I would like to thank Chairman Rose for scheduling today’s hearing to follow up on Federal efforts to address anti-Semitism and domestic terrorism.
Last month, we had the opportunity to hear directly from faith-based organizations, think tanks, and others on the growing threat of anti-Semitic rhetoric and violence around the world. Witnesses testified about growing threats to their communities from a wide variety of hateful ideologies and the need for more Federal coordination and support.
I look forward to hearing from our distinguished panel about ongoing Federal efforts to combat domestic extremism and terrorism. Earlier this month, FBI Director Wray testified that the Bureau had elevated racially motivated violent extremism to a threat level on par with Islamist terrorism. In response, the FBI has established a new fusion cell to better coordinate the response to domestic terrorism and hate crimes, and Joint Terrorism Task Forces across the U.S. have been instructed to increase their focus on domestic terrorism.
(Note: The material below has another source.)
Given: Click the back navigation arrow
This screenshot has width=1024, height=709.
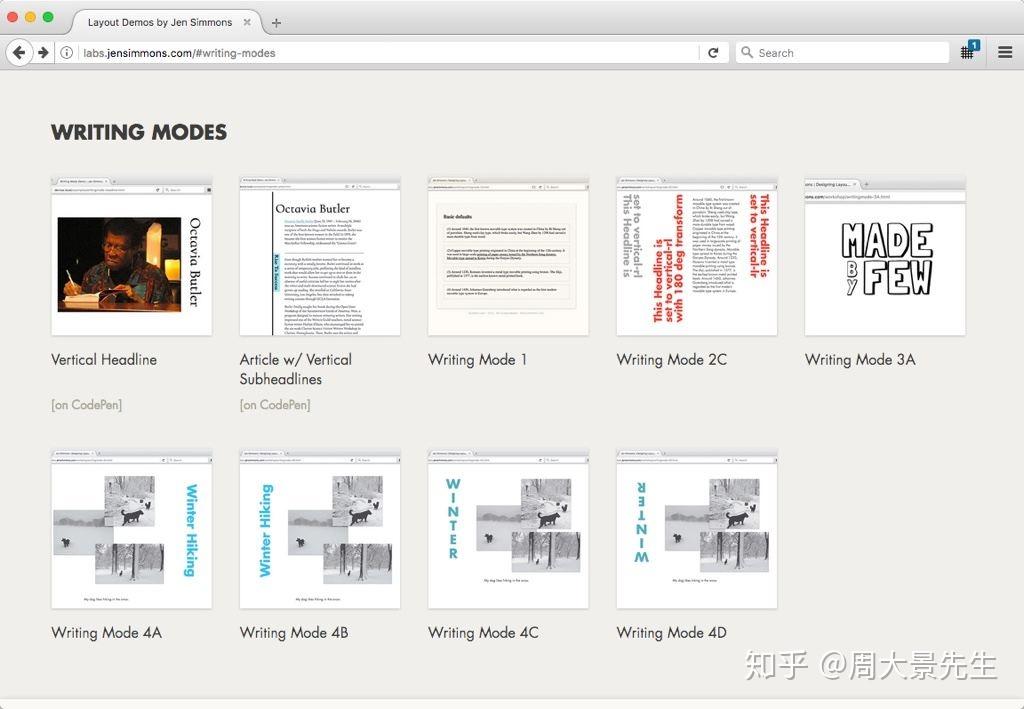Looking at the screenshot, I should (18, 52).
I want to welcome the new FBI Assistant Director of the Counterterrorism Division, Jill Sanborn, for her first appearance before the Homeland Security Committee.
Similarly, the Department of Homeland Security has taken a number of actions to expand efforts to address domestic terrorism. In April 2019, DHS launched the new Office of Targeted Violence and Terrorism Prevention, or TVTP, to coordinate efforts across the Department and focus on building prevention capabilities. This office is also working with FEMA to administer the new TVTP grant program. DHS also released the first Strategic Framework for Countering Terrorism and Targeted Violence, which is a holistic review of DHS counterterrorism capabilities and how they can be utilized to address targeted violence and domestic extremism. I look forward to hearing more about the implementation plans for all of these efforts and how DHS will expand information sharing and outreach efforts with the faith-based community.
I applaud the great work that is being done by this Administration – it is clear that it is taking the increased domestic extremism threats seriously. I remain steadfast in my commitment to an open, bipartisan discussion about domestic terrorism and hateful ideologies, and my search for meaningful recommendations for addressing these very real threats to our homeland. We have and we must continue to work in a bipartisan fashion to help provide the necessary tools to our communities that address these complex problems.
I thank the witnesses for appearing here today and I yield back the balance of my time.